Certifié par le Greffier en Chef,
Grosse délivrée le :
à :
Décision déférée à la Cour : jugement rendu le 12 novembre 2021 (R.G. n°19/02382) par le pôle social du TJ de BORDEAUX, suivant déclaration d’appel du 10 décembre 2021.
APPELANTE :
Madame [V] [K] [N] [L]
de nationalité Française, demeurant [Adresse 2]
représentée par Me Sandrine DURGET, avocat au barreau de BORDEAUX
INTIMÉES :
S.A. [4] prise en la personne de son représentant légal domicilié en cette qualité au siège social [Adresse 3]
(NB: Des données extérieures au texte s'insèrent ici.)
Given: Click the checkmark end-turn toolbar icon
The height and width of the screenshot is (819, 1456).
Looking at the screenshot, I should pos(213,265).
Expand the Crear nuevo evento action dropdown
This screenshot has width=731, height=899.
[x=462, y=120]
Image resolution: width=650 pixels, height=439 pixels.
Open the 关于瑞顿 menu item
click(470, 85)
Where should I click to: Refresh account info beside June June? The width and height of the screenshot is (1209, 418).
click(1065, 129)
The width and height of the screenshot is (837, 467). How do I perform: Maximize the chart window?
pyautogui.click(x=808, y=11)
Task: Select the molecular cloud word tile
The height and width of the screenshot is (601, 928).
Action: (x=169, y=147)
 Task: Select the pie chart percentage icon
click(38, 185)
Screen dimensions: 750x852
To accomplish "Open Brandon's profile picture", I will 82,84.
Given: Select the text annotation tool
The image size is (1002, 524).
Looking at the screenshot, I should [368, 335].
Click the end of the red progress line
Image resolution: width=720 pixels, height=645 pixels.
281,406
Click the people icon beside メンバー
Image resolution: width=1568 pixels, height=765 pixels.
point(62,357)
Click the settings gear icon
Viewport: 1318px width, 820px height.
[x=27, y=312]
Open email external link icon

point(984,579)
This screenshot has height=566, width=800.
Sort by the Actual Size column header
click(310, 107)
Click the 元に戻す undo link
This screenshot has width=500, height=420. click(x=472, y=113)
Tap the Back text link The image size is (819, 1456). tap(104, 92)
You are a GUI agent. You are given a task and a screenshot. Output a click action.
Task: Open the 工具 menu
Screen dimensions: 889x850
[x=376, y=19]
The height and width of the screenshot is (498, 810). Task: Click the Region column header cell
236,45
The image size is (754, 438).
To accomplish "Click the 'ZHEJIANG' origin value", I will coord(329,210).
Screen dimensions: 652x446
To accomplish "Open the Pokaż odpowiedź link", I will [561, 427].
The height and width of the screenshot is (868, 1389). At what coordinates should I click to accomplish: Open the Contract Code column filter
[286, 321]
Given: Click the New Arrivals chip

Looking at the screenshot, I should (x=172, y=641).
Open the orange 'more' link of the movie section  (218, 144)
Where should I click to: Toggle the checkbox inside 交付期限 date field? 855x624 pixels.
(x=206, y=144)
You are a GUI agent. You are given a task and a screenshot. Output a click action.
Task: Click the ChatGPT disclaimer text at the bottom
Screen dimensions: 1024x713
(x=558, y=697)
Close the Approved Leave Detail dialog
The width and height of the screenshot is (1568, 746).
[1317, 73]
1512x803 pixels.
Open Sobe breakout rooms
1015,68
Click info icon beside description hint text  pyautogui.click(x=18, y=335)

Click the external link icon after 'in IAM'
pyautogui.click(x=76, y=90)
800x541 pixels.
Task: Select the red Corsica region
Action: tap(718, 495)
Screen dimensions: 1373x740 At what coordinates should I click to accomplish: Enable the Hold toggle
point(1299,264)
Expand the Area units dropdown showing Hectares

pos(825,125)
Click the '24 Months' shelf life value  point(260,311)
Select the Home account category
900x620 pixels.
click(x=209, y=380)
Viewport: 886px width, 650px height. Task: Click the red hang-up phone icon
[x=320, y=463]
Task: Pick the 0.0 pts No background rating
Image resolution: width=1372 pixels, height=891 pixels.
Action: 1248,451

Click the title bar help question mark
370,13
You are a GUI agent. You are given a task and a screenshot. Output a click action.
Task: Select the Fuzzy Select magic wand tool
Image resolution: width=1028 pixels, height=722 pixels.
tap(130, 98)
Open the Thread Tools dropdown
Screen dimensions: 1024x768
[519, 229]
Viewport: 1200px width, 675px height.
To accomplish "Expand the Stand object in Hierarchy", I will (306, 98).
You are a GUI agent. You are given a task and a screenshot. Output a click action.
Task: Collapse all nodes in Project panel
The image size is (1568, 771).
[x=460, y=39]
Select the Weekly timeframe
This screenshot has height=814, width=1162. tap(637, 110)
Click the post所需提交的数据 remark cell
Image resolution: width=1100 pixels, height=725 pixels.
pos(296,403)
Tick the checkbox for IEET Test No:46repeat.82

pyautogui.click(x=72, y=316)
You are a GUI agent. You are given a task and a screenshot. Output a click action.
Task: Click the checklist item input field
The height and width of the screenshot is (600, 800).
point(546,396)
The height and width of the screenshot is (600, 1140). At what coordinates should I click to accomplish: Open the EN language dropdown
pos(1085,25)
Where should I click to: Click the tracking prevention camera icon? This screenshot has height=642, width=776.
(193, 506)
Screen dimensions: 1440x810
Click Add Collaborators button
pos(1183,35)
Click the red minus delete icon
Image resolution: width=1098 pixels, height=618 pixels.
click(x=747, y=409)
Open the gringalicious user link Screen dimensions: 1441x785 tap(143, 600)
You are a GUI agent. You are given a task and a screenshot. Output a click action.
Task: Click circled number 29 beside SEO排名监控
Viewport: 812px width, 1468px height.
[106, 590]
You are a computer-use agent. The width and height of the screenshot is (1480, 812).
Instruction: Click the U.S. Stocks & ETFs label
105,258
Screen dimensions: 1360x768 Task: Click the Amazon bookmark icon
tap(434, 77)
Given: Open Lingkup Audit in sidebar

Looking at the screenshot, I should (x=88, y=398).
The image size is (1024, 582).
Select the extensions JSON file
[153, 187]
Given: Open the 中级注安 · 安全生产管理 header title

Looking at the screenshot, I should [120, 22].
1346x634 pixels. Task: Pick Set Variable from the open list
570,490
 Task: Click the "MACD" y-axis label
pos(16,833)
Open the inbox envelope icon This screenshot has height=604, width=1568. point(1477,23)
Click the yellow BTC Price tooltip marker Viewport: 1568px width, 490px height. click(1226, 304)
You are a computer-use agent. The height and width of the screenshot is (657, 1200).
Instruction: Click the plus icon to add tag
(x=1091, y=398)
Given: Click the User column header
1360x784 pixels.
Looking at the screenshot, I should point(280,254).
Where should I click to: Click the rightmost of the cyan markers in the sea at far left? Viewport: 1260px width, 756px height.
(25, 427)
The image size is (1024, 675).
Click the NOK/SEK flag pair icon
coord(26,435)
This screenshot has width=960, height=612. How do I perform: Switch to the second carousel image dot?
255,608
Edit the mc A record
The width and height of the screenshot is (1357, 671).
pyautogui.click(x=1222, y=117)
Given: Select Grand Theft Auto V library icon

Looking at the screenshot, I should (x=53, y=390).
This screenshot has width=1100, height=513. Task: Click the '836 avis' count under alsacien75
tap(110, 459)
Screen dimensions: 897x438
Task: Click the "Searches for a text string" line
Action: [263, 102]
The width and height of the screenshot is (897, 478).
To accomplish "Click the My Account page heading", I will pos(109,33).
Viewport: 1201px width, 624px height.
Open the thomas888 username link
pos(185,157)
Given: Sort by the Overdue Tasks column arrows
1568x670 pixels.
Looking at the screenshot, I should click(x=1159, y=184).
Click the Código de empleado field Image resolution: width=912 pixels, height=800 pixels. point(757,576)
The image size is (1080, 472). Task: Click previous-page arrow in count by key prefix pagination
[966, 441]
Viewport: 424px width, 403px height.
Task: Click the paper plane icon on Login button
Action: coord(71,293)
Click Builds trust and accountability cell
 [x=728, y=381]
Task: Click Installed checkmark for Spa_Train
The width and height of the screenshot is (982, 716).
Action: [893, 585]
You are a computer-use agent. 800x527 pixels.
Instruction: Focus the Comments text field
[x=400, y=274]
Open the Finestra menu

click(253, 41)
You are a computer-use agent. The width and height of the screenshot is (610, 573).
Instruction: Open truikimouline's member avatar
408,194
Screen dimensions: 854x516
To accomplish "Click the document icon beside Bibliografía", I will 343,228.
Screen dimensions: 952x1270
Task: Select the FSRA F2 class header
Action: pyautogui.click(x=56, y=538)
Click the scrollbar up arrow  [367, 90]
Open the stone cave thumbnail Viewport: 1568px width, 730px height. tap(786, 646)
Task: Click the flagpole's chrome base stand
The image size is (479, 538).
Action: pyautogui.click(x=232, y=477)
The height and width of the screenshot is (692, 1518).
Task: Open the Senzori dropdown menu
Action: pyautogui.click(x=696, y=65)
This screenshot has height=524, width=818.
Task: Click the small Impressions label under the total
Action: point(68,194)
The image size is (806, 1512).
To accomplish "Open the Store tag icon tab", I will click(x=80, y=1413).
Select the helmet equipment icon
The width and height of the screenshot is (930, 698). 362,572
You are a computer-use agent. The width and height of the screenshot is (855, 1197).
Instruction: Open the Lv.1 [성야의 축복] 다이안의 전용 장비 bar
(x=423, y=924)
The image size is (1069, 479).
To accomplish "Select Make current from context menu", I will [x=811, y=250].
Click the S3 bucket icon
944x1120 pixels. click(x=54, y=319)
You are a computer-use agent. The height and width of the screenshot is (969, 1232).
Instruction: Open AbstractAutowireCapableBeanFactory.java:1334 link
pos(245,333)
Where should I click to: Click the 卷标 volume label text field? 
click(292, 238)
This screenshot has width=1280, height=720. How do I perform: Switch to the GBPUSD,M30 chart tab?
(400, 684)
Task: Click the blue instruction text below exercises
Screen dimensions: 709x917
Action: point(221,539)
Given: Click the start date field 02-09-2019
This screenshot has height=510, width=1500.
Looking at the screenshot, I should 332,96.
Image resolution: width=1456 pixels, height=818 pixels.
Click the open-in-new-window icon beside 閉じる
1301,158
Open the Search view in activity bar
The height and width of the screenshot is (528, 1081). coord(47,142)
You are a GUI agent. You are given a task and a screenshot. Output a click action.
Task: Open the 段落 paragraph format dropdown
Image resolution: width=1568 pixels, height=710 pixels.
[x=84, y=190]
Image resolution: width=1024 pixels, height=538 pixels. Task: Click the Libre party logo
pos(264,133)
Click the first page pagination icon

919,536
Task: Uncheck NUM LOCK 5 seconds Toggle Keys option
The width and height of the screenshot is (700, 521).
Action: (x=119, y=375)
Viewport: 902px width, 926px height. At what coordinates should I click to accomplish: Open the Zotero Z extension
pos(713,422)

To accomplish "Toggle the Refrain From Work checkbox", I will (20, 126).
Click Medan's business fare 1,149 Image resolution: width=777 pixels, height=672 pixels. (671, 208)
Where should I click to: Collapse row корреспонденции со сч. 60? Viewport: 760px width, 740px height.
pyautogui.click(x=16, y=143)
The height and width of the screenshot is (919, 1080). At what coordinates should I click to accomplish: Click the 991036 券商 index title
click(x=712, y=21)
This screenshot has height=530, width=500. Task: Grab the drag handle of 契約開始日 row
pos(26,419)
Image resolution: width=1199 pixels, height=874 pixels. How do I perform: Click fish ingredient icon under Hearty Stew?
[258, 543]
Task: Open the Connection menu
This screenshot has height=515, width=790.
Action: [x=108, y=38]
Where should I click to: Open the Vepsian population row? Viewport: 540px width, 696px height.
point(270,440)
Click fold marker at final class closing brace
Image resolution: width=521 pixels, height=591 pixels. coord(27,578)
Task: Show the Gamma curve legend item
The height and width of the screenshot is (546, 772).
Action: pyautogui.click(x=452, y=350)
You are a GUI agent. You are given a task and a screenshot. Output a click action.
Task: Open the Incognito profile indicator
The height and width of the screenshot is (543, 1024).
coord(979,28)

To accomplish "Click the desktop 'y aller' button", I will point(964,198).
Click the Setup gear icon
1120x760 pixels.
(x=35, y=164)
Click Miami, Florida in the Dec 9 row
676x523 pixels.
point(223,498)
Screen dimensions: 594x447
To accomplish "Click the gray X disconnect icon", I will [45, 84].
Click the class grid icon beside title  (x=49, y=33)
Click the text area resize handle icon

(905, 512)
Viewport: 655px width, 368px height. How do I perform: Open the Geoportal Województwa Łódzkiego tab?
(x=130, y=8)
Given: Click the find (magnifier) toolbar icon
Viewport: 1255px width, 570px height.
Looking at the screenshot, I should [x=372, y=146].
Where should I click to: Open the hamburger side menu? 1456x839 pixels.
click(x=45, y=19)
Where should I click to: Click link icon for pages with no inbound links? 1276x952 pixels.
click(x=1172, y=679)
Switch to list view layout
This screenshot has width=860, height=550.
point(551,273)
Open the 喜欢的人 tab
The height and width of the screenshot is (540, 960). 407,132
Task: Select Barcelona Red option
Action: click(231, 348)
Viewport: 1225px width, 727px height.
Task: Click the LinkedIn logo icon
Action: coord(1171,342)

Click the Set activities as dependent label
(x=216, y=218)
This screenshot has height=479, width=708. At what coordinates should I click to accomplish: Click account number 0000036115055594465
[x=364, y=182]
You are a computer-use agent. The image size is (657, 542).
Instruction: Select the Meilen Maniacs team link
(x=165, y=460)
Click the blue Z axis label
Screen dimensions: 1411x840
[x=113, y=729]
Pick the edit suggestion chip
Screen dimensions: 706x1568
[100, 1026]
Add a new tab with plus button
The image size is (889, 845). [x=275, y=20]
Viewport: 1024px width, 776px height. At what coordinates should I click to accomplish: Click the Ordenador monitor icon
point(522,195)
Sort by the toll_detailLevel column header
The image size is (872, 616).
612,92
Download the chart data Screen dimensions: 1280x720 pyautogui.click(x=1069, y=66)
représentée par Me Christophe BIAIS de la SELARL BIAIS ET ASSOCIES, avocat au barreau de BORDEAUX
MSA DE LA GIRONDE prise en la personne de son représentant légal domicilé en cette qualité au siège social [Adresse 1]
dispensée de comparution
COMPOSITION DE LA COUR :
L’affaire a été débattue le 10 mai 2023 en audience publique, devant la Cour composée de :
Madame Marie-Paule Menu, présidente,
Madame Sophie Lésineau, conseillère,
Madame Cybèle Ordoqui, conseillère,
qui en ont délibéré.
Greffière lors des débats : Mme Sylvaine Déchamps,
ARRÊT :
– contradictoire
– prononcé publiquement par mise à disposition de l’arrêt au greffe de la Cour, les parties en ayant été préalablement avisées dans les conditions prévues à l’article 450 alinéa 2 du Code de Procédure Civile.
Le délibéré a été prorogé en raison de la charge de travail de la Cour.
EXPOSE DU LITIGE
La société [4] a engagé Mme [N], en qualité d’agent d’entretien polyvalent, par un contrat de travail à durée indéterminée en date du 3 septembre 2012.
Mme [N] a été victime d’un accident du travail le 14 novembre 2014.
La déclaration d’accident du travail établie le 17 novembre 2014 mentionne : ‘ En train de faire le ménage elle a frappé sa main droite, provoquant douleur’.
Par décision en date du 24 novembre 2014, la caisse de mutualité sociale agricole de la Gironde (la caisse) a pris cet accident en charge au titre de la législation sociale.
L’état de santé de Mme [N] a été déclaré consolidé le 30 avril 2018 avec attribution d’un taux d’incapacité permanente partielle de 10 %.
Le 10 novembre 2017, Mme [N] a saisi la caisse d’une demande de reconnaissance de la faute inexcusable de la société [4] dans la survenance de son accident du travail. La procédure de conciliation n’a pas abouti.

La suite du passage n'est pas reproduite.